Whether you manage a boutique hotel, a multi-unit apartment complex, or an Airbnb listing, calculating your occupancy rate correctly is the first step toward optimizing revenue.
The Occupancy Rate Formula
The basic formula for occupancy rate is straightforward: divide the number of occupied units by the total number of available units, then multiply by 100 to get a percentage.
Occupancy Rate (%) = (Total Occupied Units / Total Available Units) × 100
Calculating Over a Time Period
When calculating the average occupancy rate over a period (like a week, month, or year), you must account for the total available inventory over that duration. This is often referred to as "Unit-Nights" or "Room-Nights" in the hospitality industry.
Step-by-Step Calculation:
- Determine Total Capacity: Multiply your total number of units by the number of days in the period.
Example: 10 rooms × 30 days = 300 Available Room-Nights. - Sum Occupied Units: Add up the number of units sold or occupied for each day in the period.
Example: If you sold 5 rooms every night for 30 days, your total is 150 Occupied Room-Nights. - Divide and Convert: Divide the occupied total by the capacity total and multiply by 100.
Example: (150 / 300) × 100 = 50%.
Detailed Example
Imagine you own a small bed and breakfast with 8 rooms. You want to calculate your occupancy rate for the month of September (30 days).
- Total Available Inventory: 8 rooms × 30 days = 240 Room-Nights.
- Occupied Inventory: According to your booking records, you had a total of 180 bookings (room-nights) throughout the month.
- Calculation: (180 / 240) = 0.75
- Result: 0.75 × 100 = 75% Occupancy Rate.
Why is Occupancy Rate Important?
Tracking this metric allows businesses to:
- Adjust Pricing: High occupancy (over 90%) might suggest it's time to raise rates, while low occupancy might require promotional discounts.
- Staffing: Predict housekeeping and front-desk needs based on expected occupancy trends.
- Forecasting: Compare current performance against historical data to predict future revenue.
Frequently Asked Questions
What is a "good" occupancy rate?
This varies by industry and location. For hotels, a rate between 65% and 80% is often considered healthy. Hospitals typically aim for 85% to ensure efficiency without overcrowding. Apartment complexes often target 90% or higher.
Does total available units include out-of-order rooms?

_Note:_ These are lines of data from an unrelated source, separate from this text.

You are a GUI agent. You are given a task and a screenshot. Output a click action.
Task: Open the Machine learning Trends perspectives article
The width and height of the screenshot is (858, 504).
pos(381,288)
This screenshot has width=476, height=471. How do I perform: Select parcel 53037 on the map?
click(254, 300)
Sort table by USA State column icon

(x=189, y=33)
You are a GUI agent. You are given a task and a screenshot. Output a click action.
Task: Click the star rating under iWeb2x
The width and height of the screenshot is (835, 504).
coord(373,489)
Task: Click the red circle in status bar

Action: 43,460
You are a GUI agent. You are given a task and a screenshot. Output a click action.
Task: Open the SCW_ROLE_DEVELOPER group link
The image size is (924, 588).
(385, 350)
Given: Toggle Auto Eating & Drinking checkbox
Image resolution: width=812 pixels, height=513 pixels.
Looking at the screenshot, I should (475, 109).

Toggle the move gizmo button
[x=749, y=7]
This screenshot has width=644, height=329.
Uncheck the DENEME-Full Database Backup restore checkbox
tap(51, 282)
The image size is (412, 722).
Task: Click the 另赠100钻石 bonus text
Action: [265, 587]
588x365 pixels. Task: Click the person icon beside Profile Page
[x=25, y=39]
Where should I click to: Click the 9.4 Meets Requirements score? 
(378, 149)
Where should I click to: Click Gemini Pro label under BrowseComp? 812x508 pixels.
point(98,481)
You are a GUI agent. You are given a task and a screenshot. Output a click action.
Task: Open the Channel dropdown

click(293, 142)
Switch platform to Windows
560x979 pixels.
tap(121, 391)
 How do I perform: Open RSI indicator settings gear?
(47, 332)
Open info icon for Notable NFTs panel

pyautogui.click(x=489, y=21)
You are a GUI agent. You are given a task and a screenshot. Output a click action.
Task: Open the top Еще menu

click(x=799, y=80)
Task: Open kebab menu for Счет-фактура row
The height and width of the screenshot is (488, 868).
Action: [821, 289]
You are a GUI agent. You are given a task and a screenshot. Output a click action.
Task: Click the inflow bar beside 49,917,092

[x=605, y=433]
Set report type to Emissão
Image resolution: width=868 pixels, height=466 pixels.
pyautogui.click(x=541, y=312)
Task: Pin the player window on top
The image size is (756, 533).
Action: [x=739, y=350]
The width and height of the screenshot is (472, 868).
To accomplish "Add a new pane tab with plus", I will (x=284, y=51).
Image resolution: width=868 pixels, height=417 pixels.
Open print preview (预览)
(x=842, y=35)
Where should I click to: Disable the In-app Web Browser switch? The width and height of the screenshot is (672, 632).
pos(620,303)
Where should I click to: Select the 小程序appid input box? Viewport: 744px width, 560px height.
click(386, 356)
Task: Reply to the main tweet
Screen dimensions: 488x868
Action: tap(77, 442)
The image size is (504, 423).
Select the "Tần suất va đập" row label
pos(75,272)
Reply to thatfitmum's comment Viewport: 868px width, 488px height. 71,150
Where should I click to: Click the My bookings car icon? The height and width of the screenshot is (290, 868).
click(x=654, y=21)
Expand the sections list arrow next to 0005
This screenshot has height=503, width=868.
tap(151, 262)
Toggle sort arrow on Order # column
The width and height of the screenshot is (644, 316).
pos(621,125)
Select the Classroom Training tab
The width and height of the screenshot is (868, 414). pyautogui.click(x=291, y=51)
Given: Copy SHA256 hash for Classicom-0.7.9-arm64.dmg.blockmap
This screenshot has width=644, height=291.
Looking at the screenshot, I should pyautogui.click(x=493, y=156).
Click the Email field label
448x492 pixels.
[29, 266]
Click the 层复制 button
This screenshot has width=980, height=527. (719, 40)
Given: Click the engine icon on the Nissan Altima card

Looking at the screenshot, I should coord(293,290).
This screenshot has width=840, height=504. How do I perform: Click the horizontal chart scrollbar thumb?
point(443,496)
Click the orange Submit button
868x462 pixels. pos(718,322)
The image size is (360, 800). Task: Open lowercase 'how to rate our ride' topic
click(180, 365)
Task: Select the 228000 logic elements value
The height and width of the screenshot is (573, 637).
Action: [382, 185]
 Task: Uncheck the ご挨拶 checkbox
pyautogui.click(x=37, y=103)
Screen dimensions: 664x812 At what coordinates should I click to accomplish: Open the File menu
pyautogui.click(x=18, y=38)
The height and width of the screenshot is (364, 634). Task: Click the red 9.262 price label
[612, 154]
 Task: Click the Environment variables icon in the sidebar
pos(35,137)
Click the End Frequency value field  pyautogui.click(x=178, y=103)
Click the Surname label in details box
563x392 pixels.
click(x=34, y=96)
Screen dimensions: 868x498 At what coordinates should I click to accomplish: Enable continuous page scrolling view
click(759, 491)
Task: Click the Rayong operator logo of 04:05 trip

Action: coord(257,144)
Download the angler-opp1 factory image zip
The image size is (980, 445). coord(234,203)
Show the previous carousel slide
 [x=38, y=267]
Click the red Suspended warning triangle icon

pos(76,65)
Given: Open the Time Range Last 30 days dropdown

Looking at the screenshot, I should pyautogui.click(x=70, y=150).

Typically, no. If a room is under renovation or strictly unavailable due to maintenance (Out of Order), it is often deducted from the "Total Available Units" to give a fair performance assessment of the sellable inventory.
How does Length of Stay (LOS) affect occupancy?
While LOS doesn't change the formula, longer stays generally stabilize occupancy rates by reducing the turnover gaps between guests.